『〝自分でやるしかない〟と思い知る』 2018年11月
親元を離れ、集団で寄宿して公立小学校に通う山村留学。親元を離れる寂しさはもちろんのこと、テレビもゲームもコンビニもない環境に、都会から来たばかりの子どもたちの多くは戸惑う。しかし、村の人たちに温かく迎えられ、地元の子どもたちや留学仲間と、思い切り遊び、ときには思い切りケンカして絆を深めながら過ごす中で、徐々にどの子の表情も目に見えて生き生きとしていることがわかる。
初めて村に向かうとき、不安がって泣いていた子が留学期間も終わりに近づくころには、「まだ頑張りたいことがあるから戻りたくない」と、親御さんに泣いて訴えるといったこともよくある。子どもの様子を見るために村を訪れた親御さんたちは、授業で身を乗り出すようにして積極的に手を挙げていたり、熱心に下級生の面倒を見ていたり、村の人が教えてくれる太鼓や踊りに熱心に打ち込んでいたりと、すっかりたくましくなっている我が子の姿に目を見張る。最初は、まだ幼い小学生の我が子を手元から離すことに不安を感じていた親御さんも、我が子が親を恋しがらなくなることに寂しさを感じつつ、次第にその成長ぶりを頼もしく感じるようだ。
「離れたことで、親子の絆を今まで以上に強く感じるようになった」、「子どもの表面的な部分だけではなく、内面を見ようとするようになった」というような声も毎年耳にする。山村留学という形での子離れは、想像される以上の変化を親と子の両方にもたらしているようだ。
ある男の子のお母さんは、彼が山村留学から帰ってきたときから何か異変に気が付いたそうだ。…トイレがいつもピカピカなのだ。不思議に思っていたところ、彼が黙って掃除していたことを知り、とても驚いたとお話されていた。

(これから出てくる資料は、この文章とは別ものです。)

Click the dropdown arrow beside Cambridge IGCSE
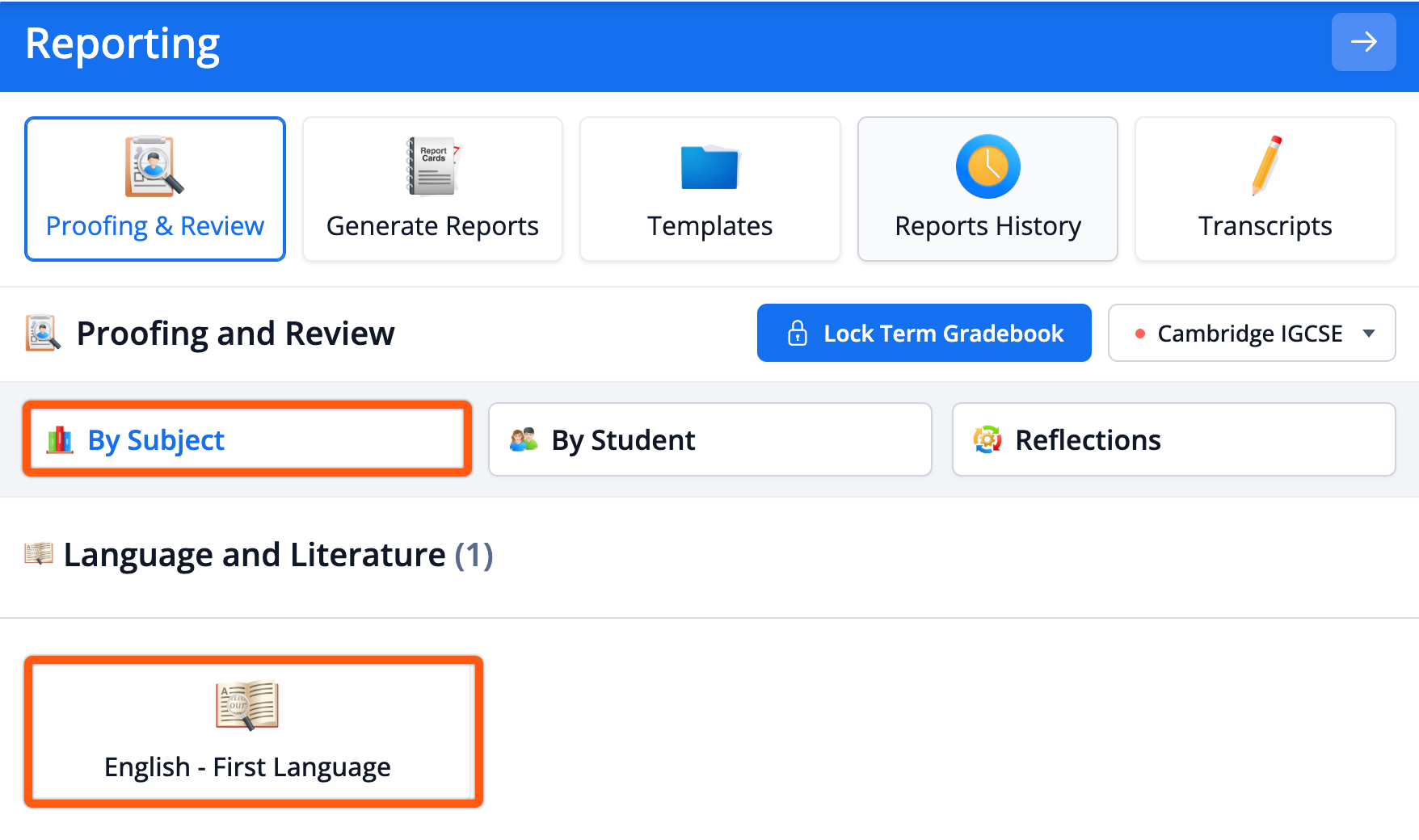Viewport: 1419px width, 840px height. [x=1369, y=334]
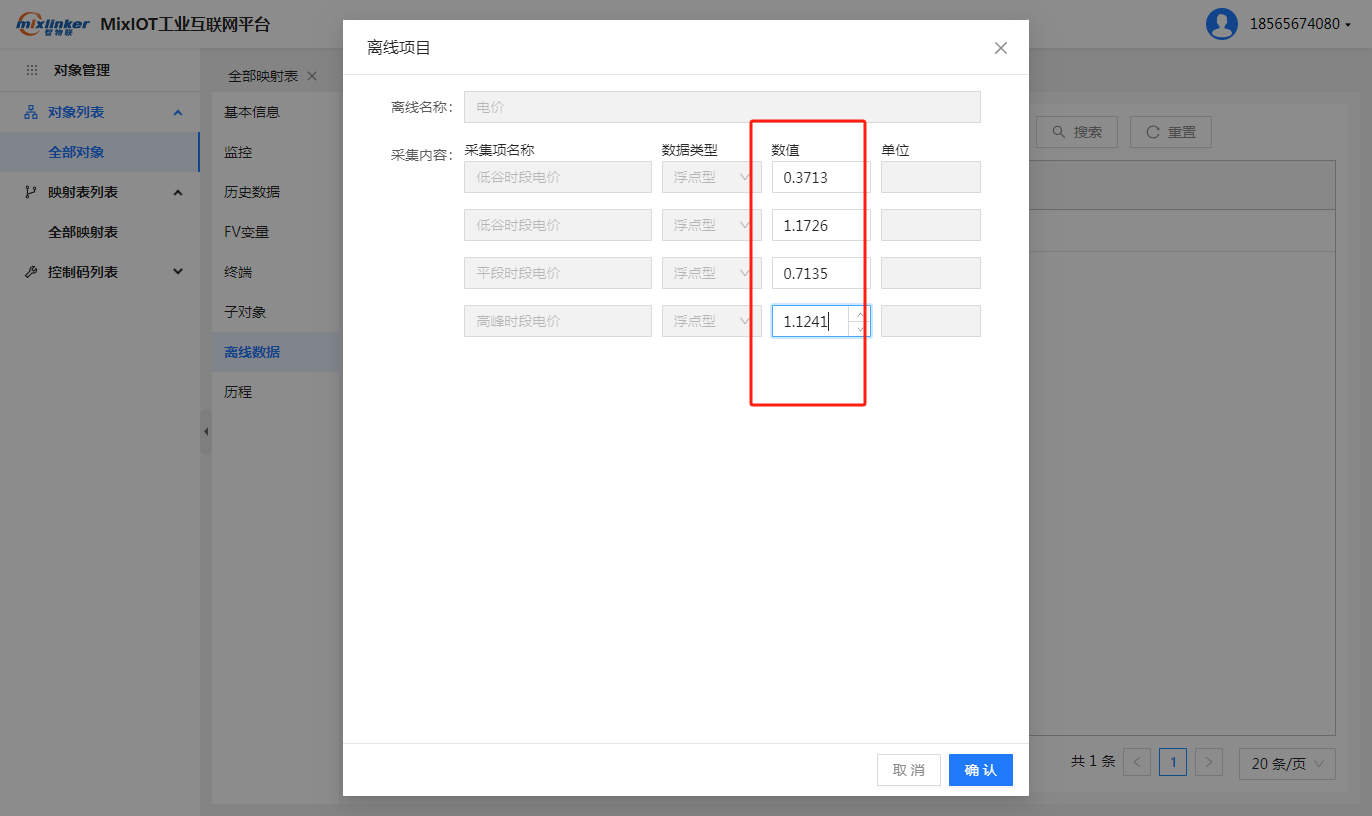Select the 历史数据 side tab
The height and width of the screenshot is (816, 1372).
coord(252,192)

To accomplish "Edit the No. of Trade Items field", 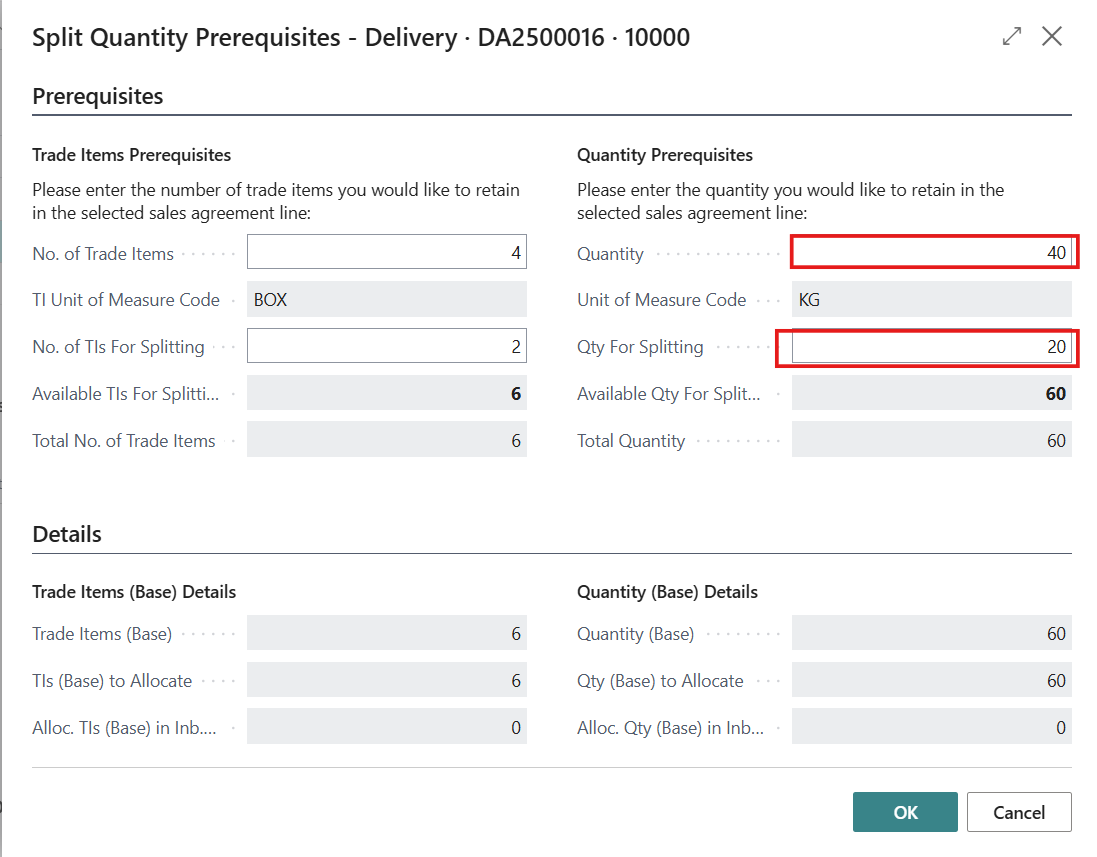I will (386, 253).
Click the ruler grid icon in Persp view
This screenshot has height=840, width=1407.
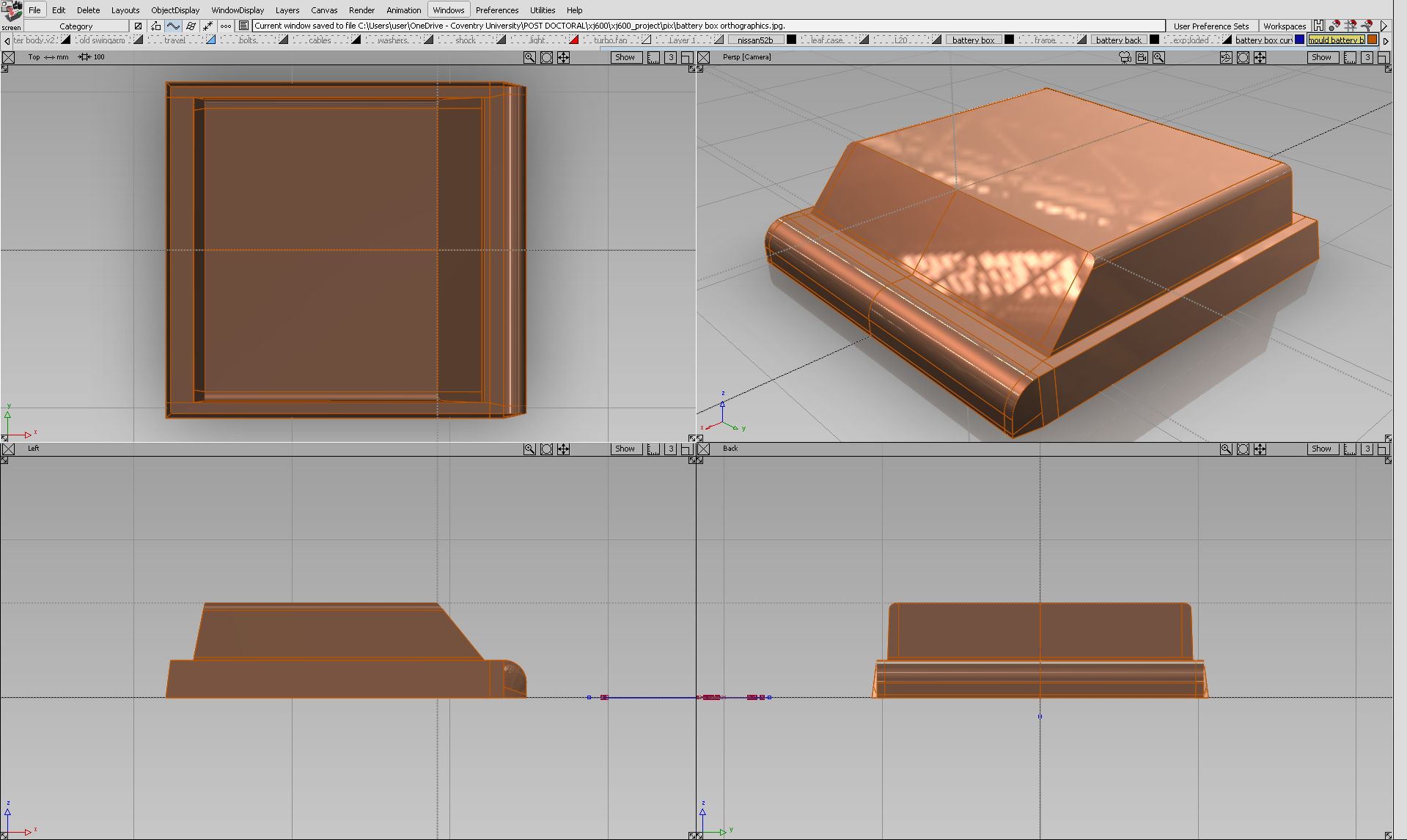1350,57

実は、子どもたちが生活する施設では、大人は子どもたちに対して「掃除をしなさい」とは言わない。誰にも命じられはしないものの、汚いままでは困ってしまうので、子どもたちは自分たちで分担を決めて掃除をする。家では、トイレが汚くてもそのうちにお母さんが掃除してくれるが、山村留学では汚いことに気が付いたら、自分で掃除するか、トイレ掃除を担当している友だちに伝えるか、とにかく自分で対処しない限り、きれいにはならない。彼もまた、山村留学生活において、〝自分でどうにかすること〟が当たり前になっていたのだ。
そして、もうひとつの大きな変化は、彼のお母さんの表情がとてもにこやかになったことだ。以前のお母さんは、彼に対して過干渉気味で、教育に関していつもキリキリしている様子だった。おそらく彼との距離があまりにも近くなり過ぎていたのだろう。山村留学をきっかけに親子関係にも変化があったようだ。彼と離れたことでちょうどいい距離感になり、帰ってきた我が子の自立した様子を見て、お母さんもすっかり精神的に安定したようだ。子が変われば親が変わり、親が変われば子も変わる。
後々、山村留学を経験した子が、海外留学をすることもあると聞いた。親元から離れて生活するという最大級のチャレンジを乗り越えたことで、「なんとかなるんじゃない?」という強い自己肯定感が生まれ、未知の世界に飛び込んでみようという意欲が旺盛になるのだと思う。〝自分はひとり〟という孤独を経験する。それは、自立までに通らざるを得ない道だ。〝他者に頼らず、自分ひとりで引き受ける〟という覚悟は、そこから生まれる。自分が引き受けた場所の掃除をする人は、自分しかいない。自分でやらなければ、どうにもならない。それと同じ意識レベルで取り組むのが、本当の学習だ。
〝できない自分〟と向き合うこと、〝自分はなんでこんなにできないんだろう〟と思い知ることは、孤独を経験することと同じ次元の経験だ。自分はひとりであることを思い知ること。自分の能力の限界を思い知ること。そこを通過して、初めて自立することができる。